WRITTEN TASK:
Render the part of the listing below that begins with the line containing "Click the topmost blue data point near 100%" and ends with the line containing "click(654, 103)", both included, as a Markdown table with columns Row and Line. Number each line and leave out blank lines.
---
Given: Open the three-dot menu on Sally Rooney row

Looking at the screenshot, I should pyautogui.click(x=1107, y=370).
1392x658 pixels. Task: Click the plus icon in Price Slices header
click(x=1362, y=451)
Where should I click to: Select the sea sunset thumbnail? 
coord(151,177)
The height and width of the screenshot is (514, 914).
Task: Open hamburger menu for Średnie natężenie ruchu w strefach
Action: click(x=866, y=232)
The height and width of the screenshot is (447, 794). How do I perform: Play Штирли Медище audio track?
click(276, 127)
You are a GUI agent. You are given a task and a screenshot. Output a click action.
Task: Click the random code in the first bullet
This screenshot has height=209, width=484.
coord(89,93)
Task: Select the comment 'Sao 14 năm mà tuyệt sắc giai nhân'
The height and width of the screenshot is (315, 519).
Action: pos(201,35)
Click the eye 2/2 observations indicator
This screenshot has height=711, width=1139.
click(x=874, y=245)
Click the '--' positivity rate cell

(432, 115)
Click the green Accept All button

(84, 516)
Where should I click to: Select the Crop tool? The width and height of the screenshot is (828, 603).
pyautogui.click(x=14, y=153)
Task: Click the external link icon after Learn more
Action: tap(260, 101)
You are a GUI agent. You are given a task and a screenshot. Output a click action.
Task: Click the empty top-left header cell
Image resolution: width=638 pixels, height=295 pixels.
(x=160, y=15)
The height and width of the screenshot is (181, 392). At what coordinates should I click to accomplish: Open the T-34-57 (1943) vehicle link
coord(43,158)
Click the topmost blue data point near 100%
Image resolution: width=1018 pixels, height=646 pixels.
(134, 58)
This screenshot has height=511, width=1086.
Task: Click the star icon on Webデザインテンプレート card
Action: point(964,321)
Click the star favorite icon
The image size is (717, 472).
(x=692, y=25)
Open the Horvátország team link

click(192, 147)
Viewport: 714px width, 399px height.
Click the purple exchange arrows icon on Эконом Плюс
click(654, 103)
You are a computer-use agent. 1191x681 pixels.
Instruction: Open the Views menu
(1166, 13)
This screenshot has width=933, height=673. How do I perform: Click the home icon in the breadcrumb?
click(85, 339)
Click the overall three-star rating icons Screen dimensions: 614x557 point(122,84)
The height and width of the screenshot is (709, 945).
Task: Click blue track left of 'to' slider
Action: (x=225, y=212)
---
TASK ANSWER:
| Row | Line |
|---|---|
| 1 | Click the topmost blue data point near 100% |
| 2 | Image resolution: width=1018 pixels, height=646 pixels. |
| 3 | (134, 58) |
| 4 | This screenshot has height=511, width=1086. |
| 5 | Task: Click the star icon on Webデザインテンプレート card |
| 6 | Action: point(964,321) |
| 7 | Click the star favorite icon |
| 8 | The image size is (717, 472). |
| 9 | (x=692, y=25) |
| 10 | Open the Horvátország team link |
| 11 | click(192, 147) |
| 12 | Viewport: 714px width, 399px height. |
| 13 | Click the purple exchange arrows icon on Эконом Плюс |
| 14 | click(654, 103) |